§ PAGE EXCERPT:
Summer Activities for Seniors

By Peter Holewinski

Summer brings sunshine and fresh air, but for seniors who have mobility issues, the simple act of venturing outside can be difficult. Depending on the activity, going outdoors can help relieve boredom, increase vitamin D from sun exposure and boost physical exercise resulting in happiness and improved overall wellbeing.

Here are 5 outdoor activities to try with your loved one today!

1. Plant a garden. Seniors who need to use canes, walkers or wheelchairs may feel frustrated or inconvenienced in crowded public places. Planting a garden in the privacy of his or her backyard is a simple way to get your loved one outdoors without the stress of venturing too far from home. Planting flowers, fruits or vegetables will also give him or her something to look forward to as he or she watches the seedlings grow.

2. Eat or read outside. Another convenient outdoor activity is to move breakfast or dinner outside when it is cooler in the early morning or early evening. This change of scenery will create an enjoyable and calming environment. Being outside in the fresh air is also said to increase concentration, making it an ideal place to read a book, which promotes brain health.

3. Have a picnic. Pack up a healthy pasta salad, sandwiches, fruit salad and plenty of water and drive to a local park or picnic. Ensure that there are tables at the destination to minimize the amount of time your loved one will have to spend walking or standing. Picnic tables near a lake are especially calming and enjoyable. Better yet, invite other family members and friends and enjoy the day out. Don’t forget your sunscreen!

4. Paint. Gather an easel, canvas, paints and a paintbrush and let your loved one choose a place that he or she would like to paint. This is a great activity because your loved one will have the freedom to choose where he or she would like to go and be able to sit and relax while enjoying the view. Ideas we recommend painting include a park, forest or local monuments and attractions.

5. Attend a local event. During the summertime, there are plenty of free outdoor concerts, plays and other events to attend. Look up your city’s calendar of local events and allow your loved one to pick the one that interests him or her the most. Arrive early to accommodate your loved one’s seating needs. If he or she is in a wheelchair, try sitting close to the front to improve their visibility of the performers. If your loved one uses a cane or a walker, bring collapsible chairs so that he or she can sit easily if needed.

It is important to ensure your loved one’s safety at all times especially when it comes to the summer heat. Help him or her dress appropriately for the weather and remember to bring a hat, sunglasses or a light jacket if needed. Avoid dehydration by having water on-hand as loved ones with mobility issues may be embarrassed asking to go get a drink. Apply sunscreen to protect the skin and follow our 5 tips to protect your skin this summer.

If you can, plan these activities during the coolest hours of the day—the early morning or late afternoon are typically best. If you have a hired caregiver, he or she will be able to work with your loved one to best accommodate his or her needs and preferences to make a day out stress-free and enjoyable. We wish everyone a happy summer!

§ SOURCE MATERIAL:
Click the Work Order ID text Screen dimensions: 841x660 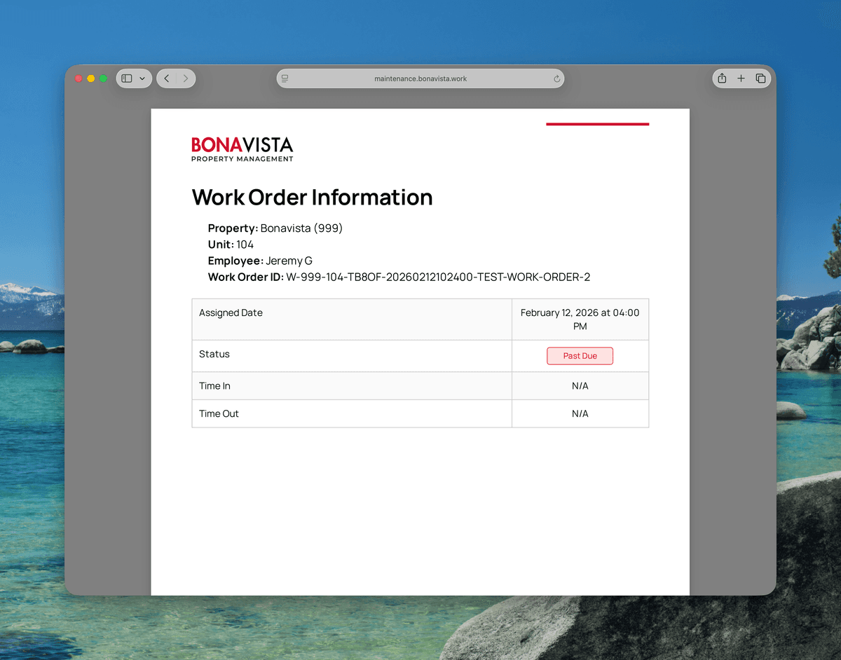[399, 277]
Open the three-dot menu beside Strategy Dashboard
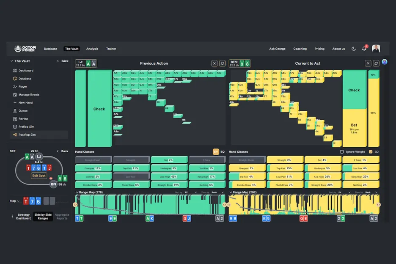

§ DIRECTIONS:
Repeat word for word the passage of the summer activities article starting at "3. Have a picnic." and ending at "monuments and attractions.".

§ THE OUTPUT:
3. Have a picnic. Pack up a healthy pasta salad, sandwiches, fruit salad and plenty of water and drive to a local park or picnic. Ensure that there are tables at the destination to minimize the amount of time your loved one will have to spend walking or standing. Picnic tables near a lake are especially calming and enjoyable. Better yet, invite other family members and friends and enjoy the day out. Don’t forget your sunscreen!

4. Paint. Gather an easel, canvas, paints and a paintbrush and let your loved one choose a place that he or she would like to paint. This is a great activity because your loved one will have the freedom to choose where he or she would like to go and be able to sit and relax while enjoying the view. Ideas we recommend painting include a park, forest or local monuments and attractions.